S&P Global Ratings on Monday said it downgraded the U.K.'s credit rating as a lack of clarity over a number of key issues resulting from the country's decision to leave the European Union will hurt confidence, investment, GDP growth and public finances.
On a long-term foreign and local currency sovereign credit ratings basis, S&P dropped the U.K. to AA from AAA, determining the long-term rating outlook as negative.
The agency also lowered its long-term issuer credit rating on the Bank of England, and the ratings on the debt programs of Network Rail Infrastructure Finance, to AA from AAA. The Bank of England's long-term rating outlook is also negative.
S&P said in a notice on its website that the downgrade reflects the agency's view that the result to leave the EU “will weaken the predictability, stability and effectiveness of policymaking in the U.K., and affect its economy, GDP growth, and fiscal and external balances.”
The downgrade also reflects what S&P considers “enhanced risks of a marked deterioration of external financing conditions in light of the U.K.'s extremely elevated level of gross external financing requirements (as a share of current account receipts and usable reserves),” said the notice. Given the Brexit result, the U.K.'s overall economic performance could deteriorate, including its financial services sector, which S&P noted was a “major contributor to employment and public receipts.”

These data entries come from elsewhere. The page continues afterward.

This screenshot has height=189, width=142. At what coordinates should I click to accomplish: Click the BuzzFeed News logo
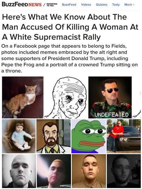click(x=21, y=5)
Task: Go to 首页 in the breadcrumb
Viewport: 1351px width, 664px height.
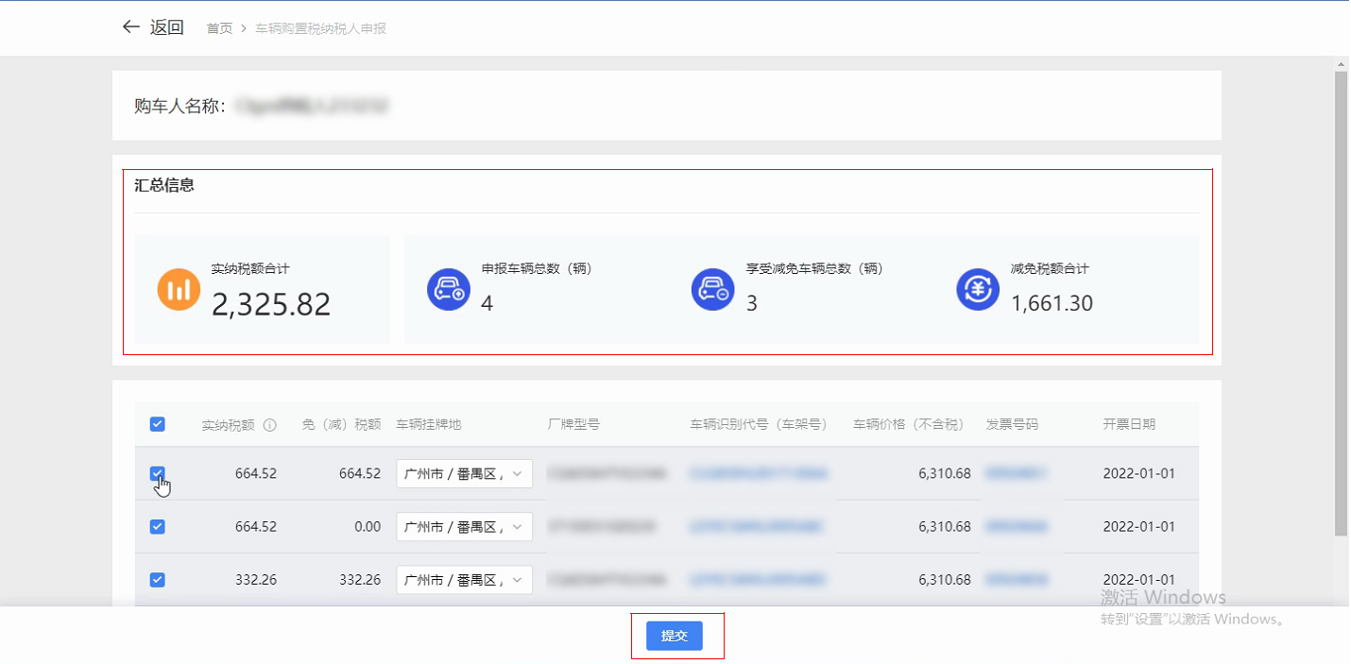Action: (x=219, y=28)
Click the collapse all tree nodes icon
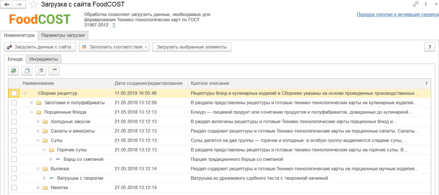This screenshot has width=439, height=195. 54,71
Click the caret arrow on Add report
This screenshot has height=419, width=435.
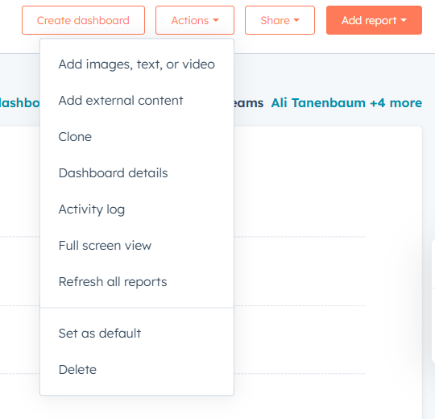[404, 20]
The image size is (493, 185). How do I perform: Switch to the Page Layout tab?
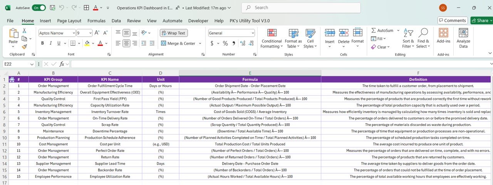[x=69, y=21]
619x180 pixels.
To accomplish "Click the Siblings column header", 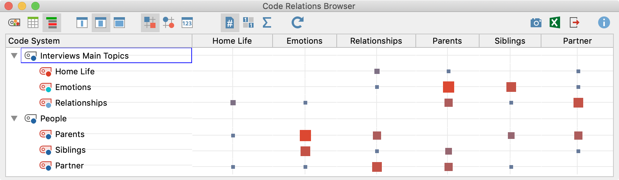I will pyautogui.click(x=510, y=41).
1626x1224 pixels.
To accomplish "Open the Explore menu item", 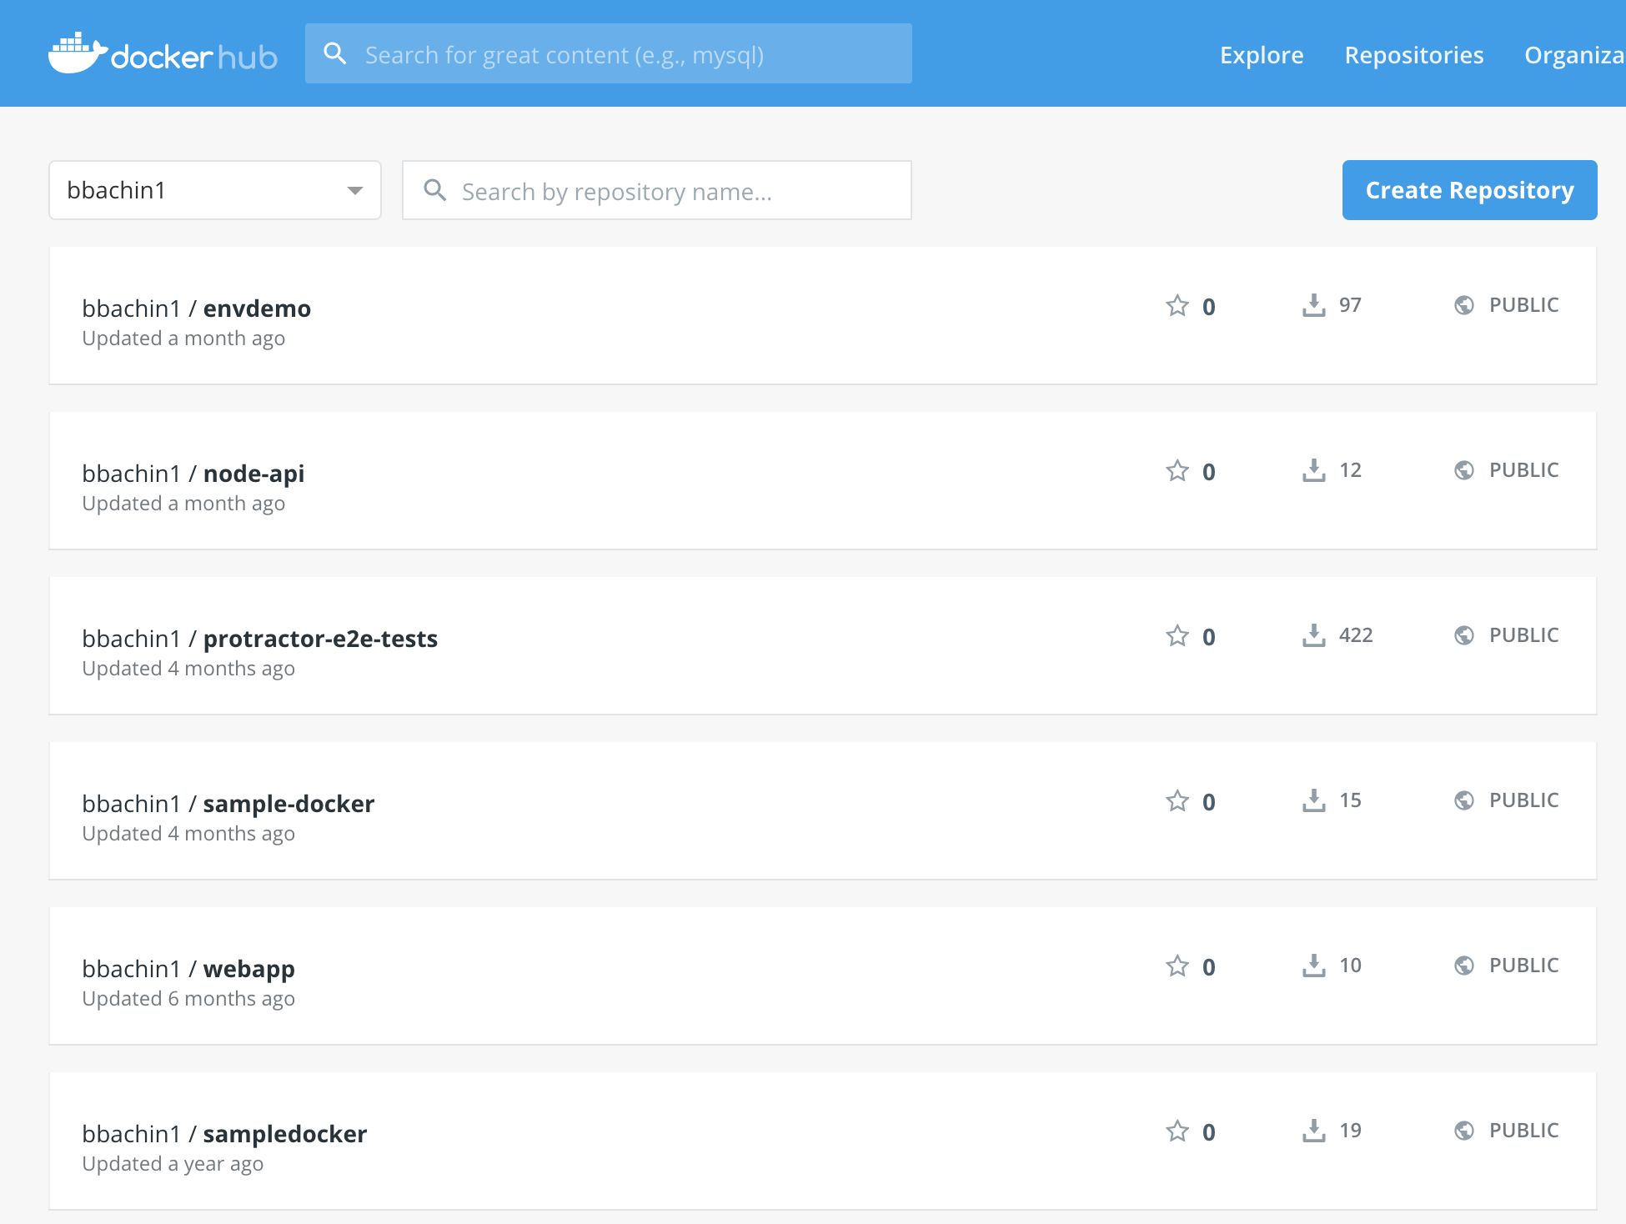I will pyautogui.click(x=1261, y=55).

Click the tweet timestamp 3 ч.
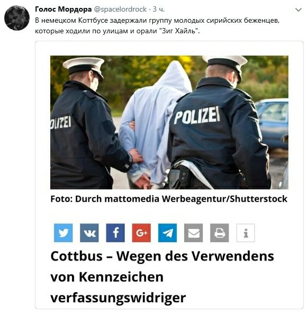[x=159, y=9]
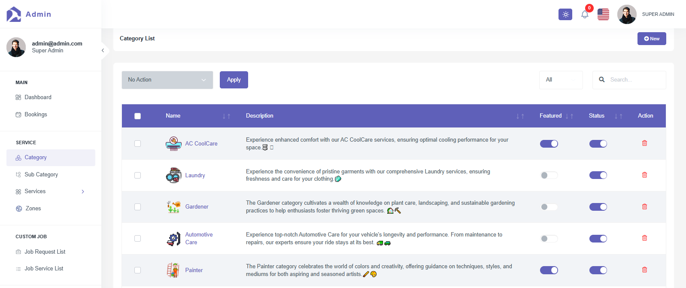The image size is (686, 288).
Task: Open Sub Category in the sidebar
Action: (41, 175)
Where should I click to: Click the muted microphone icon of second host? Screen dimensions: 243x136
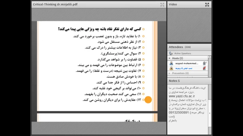click(204, 68)
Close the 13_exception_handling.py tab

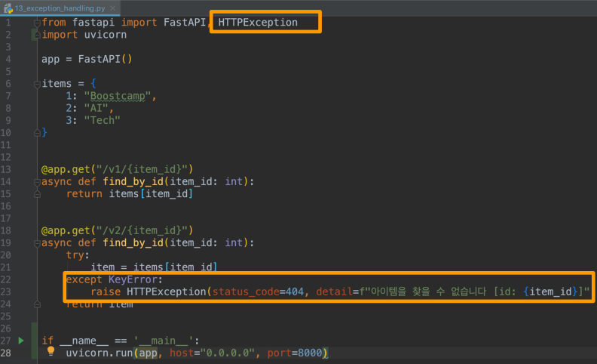(x=113, y=8)

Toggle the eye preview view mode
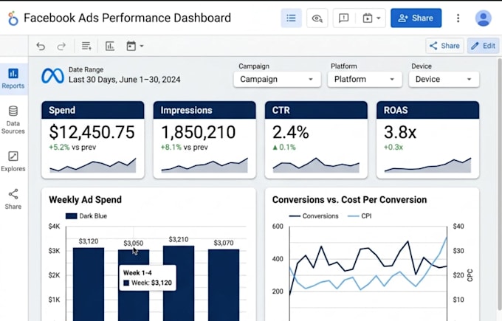317,18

Brexit also could “trigger a constitutional crisis” should Scotland launch a second referendum to become independent from the U.K., S&P added.
The U.K. also faces risks over the uncertainty surrounding the potentially long-lasting exit negotiations and future relationship with the EU, with the possibility of delays on capital expenditure in an economy “that already stands out for its low investment/GDP ratio,” the notice said.